Bu yüzden New York temasları sonrası kendi içimizde, her yönü ile sonuçları değerlendirebilecek bir ortam yaratma gayreti içinde olmalıyız. Zor, ama bunu başarmak azminde olmalıyız.
Ne olmalı? Sayın Anastasiadis BM kürsüsünden, Crans Montana'ya kadar olan tüm yakınlaşmalar ile 30 Haziran Guterres Belgesi ve 11 Şubat 2014 Ortak Belgesi temelinde görüşmeye hazırım dedi. Halbuki bunların tümünü Crans Montana sonrası reddediyordu.
Öyle ise BM Genel Sekreterine; Siyasi Eşitlik, Etkin Katılım ve Dönüşümlü Başkanlık konusunda Talat- Hristofyas, Anastasiadis – Eroğlu ve nihayetinde Akıncı- Anastasiadis arasında süren görüşmelerde oluşan tüm yakınlaşmaları alt alta yaz. Görüşmelerin temelini yap. Görüşmeler, yakınlaşılmayan konular üzerine odaklansın. Görüşmelerin bir takvimi de olsun. Ama bir şey daha olsun!

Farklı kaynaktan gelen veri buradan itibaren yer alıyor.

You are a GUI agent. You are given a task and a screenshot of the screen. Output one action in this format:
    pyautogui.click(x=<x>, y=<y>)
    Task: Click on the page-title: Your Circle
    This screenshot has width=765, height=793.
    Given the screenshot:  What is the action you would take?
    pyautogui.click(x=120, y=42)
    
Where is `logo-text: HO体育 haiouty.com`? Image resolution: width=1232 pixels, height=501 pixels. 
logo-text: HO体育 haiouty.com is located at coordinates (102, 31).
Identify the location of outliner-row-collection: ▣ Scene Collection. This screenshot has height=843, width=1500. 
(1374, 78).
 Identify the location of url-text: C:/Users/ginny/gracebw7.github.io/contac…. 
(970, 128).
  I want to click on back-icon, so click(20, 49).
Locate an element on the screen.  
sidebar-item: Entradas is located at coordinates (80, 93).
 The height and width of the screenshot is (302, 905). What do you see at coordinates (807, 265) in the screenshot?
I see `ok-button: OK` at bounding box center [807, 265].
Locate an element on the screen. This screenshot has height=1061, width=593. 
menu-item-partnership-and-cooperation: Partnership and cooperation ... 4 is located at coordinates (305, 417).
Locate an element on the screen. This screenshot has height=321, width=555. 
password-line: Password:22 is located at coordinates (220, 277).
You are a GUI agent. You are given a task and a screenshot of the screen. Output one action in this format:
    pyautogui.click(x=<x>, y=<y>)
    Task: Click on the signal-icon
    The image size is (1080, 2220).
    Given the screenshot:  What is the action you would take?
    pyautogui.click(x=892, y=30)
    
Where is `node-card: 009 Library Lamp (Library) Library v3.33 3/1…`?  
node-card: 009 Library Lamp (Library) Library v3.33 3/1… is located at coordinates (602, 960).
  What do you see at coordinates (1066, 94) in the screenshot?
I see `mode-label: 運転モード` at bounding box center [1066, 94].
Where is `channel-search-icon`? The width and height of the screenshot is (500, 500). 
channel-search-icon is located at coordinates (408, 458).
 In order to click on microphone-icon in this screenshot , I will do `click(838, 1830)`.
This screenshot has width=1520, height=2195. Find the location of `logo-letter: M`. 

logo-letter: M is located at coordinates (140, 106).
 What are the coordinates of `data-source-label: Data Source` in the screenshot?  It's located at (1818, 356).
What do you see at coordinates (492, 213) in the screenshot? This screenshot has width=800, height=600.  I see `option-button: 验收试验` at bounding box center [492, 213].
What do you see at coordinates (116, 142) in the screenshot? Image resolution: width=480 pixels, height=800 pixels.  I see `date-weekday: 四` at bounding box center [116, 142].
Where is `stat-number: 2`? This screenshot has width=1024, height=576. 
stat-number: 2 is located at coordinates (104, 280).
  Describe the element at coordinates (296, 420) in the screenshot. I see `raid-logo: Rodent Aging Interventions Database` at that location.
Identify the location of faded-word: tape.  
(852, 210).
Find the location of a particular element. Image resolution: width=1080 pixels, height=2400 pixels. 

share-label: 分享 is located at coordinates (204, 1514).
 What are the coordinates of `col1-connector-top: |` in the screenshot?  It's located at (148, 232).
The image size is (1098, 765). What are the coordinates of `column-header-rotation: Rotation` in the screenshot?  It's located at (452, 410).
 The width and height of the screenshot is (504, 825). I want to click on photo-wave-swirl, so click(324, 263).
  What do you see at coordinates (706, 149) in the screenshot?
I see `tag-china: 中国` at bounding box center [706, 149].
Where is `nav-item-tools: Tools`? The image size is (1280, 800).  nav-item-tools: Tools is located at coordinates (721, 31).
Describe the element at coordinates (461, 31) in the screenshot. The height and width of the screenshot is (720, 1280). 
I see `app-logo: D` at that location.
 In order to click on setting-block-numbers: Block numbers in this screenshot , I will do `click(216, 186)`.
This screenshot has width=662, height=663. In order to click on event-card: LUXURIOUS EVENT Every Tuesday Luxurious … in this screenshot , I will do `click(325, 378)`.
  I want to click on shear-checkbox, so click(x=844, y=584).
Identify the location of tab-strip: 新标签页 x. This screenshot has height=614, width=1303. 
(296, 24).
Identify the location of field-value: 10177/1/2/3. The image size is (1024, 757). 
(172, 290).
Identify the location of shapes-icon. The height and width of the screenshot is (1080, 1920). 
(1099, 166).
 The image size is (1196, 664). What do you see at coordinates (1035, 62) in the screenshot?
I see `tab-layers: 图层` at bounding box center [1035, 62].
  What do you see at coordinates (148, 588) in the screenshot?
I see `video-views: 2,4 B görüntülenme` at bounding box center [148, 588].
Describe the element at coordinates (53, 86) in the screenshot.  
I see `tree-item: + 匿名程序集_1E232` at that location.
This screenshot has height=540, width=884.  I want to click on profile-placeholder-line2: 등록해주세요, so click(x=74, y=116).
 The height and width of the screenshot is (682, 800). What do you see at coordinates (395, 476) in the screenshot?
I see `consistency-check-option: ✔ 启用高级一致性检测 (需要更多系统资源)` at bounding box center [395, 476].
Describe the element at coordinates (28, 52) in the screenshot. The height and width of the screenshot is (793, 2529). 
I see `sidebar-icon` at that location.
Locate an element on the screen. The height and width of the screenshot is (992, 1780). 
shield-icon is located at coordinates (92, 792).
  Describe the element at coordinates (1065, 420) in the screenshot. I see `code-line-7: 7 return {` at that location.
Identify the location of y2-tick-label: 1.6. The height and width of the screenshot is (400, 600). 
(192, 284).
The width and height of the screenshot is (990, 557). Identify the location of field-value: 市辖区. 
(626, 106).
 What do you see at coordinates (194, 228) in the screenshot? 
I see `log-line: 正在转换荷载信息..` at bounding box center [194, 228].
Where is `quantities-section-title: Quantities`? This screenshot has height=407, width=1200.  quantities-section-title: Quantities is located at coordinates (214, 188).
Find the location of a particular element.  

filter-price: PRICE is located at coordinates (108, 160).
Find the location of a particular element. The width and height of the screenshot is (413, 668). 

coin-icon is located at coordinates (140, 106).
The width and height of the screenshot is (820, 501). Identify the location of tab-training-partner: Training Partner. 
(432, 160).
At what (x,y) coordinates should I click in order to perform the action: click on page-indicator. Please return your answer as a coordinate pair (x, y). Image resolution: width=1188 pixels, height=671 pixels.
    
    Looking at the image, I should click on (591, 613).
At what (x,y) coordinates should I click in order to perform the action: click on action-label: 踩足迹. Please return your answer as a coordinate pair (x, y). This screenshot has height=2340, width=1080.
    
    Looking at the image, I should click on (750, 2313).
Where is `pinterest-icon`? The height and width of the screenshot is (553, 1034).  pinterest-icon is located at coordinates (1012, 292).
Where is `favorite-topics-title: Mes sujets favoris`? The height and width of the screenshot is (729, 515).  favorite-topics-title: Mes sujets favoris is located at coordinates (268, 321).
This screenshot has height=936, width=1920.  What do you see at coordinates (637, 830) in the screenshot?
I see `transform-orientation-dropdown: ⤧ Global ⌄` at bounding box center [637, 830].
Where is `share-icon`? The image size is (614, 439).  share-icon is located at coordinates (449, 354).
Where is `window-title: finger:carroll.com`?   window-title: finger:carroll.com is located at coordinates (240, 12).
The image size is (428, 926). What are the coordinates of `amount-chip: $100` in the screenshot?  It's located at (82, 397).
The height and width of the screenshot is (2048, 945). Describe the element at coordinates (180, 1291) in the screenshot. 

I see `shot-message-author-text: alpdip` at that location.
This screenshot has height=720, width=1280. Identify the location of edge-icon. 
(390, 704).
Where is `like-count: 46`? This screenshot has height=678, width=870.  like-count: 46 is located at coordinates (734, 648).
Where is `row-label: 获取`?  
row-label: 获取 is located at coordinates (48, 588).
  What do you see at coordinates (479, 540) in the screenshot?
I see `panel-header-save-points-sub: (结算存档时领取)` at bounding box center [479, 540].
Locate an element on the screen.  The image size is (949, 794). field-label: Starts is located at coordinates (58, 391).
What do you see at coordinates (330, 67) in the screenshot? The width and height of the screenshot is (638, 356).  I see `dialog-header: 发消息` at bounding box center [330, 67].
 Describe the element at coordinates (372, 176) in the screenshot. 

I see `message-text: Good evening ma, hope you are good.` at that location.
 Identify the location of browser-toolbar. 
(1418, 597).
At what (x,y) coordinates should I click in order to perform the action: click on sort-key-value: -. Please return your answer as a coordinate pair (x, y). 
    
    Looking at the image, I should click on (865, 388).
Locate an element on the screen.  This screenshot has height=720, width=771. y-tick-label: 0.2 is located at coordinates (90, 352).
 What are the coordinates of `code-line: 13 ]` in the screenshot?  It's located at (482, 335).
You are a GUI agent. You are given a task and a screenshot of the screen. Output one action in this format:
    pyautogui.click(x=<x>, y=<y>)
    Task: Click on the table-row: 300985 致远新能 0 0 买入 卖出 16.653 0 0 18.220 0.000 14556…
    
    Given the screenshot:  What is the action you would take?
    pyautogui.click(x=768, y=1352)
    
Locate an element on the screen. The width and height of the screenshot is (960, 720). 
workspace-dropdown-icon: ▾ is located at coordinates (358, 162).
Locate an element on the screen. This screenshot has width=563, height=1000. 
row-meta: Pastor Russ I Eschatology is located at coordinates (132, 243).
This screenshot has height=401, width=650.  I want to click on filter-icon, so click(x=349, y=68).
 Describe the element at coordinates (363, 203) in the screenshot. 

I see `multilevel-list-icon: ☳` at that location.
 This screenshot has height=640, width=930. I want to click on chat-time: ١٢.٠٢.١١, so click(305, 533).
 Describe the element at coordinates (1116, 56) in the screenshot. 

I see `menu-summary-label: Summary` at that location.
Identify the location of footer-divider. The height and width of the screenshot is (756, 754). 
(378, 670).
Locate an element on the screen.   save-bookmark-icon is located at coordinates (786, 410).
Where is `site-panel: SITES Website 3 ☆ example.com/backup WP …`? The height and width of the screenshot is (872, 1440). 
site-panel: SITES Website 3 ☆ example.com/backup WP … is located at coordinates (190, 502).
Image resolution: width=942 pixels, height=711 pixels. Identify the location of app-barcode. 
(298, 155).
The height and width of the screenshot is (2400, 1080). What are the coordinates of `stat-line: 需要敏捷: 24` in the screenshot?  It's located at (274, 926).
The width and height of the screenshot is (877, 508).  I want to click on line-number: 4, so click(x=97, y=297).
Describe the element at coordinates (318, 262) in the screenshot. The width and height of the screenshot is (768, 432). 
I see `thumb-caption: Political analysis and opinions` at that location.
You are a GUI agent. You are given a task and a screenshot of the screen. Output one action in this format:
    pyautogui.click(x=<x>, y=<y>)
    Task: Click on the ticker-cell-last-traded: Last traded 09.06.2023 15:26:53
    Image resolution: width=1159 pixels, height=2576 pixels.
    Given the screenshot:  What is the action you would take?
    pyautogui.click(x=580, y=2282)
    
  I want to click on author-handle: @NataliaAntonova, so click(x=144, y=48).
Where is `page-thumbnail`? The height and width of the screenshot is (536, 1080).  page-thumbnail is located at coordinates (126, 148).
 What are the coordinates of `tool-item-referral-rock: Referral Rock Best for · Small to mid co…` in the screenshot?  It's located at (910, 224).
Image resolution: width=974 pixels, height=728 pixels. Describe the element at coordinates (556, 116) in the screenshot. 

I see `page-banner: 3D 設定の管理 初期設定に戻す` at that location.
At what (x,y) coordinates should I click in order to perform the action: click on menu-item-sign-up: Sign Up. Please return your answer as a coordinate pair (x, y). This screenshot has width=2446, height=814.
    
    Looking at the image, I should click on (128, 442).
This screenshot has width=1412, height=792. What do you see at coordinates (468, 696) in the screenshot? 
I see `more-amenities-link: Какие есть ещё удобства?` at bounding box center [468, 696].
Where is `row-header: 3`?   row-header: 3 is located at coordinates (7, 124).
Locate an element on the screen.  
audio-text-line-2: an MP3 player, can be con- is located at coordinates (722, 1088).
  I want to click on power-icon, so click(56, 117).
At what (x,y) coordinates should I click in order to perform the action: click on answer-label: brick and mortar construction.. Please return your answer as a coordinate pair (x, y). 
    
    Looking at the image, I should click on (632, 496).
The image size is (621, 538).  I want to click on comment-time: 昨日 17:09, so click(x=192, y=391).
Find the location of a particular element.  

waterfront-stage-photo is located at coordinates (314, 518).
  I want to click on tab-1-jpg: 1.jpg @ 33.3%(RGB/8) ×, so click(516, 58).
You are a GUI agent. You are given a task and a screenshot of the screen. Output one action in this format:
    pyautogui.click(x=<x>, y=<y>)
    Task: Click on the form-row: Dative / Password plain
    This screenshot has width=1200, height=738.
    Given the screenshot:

Bu takvimli görüşme sürecinde çözümsüzlüğe kim oynarsa, onu raporla. Eğer biz ayak sürçer isek, zaten yanmışız, kebap olmaya karar vermiş olacağız. Ama Güney, 2004 ve 2017 gibi ayak sürçer ise; o zaman da eski BM Genel Sekreteri Kofi Annan'ın, 2004 referandumundan sonra hazırlayıp, Güvenlik Konseyine sunduğu, raporundaki husus, BMGK tavrı olsun. Bu ise; “Artık, Kıbrıslı Türkler üzerinde izolasyonun anlamı yoktur" ifadesinin karara dönüşmesi olsun. Ne dersiniz, yakınlaşan Cumhurbaşkanlığı seçimlerine dönük kim daha milliyetçi, kim daha çözümcü oyununa mı girelim? Yoksa değerlere dönük kafa patlatıp yaratıcı mı olalım? Askeri güç gösterileri ve hamasetle yoğrulmuş oldubittiler değil, yaratıcı siyasetler, değerler temelinde öne çıksın. Yani, “Bin çiçek açsın.”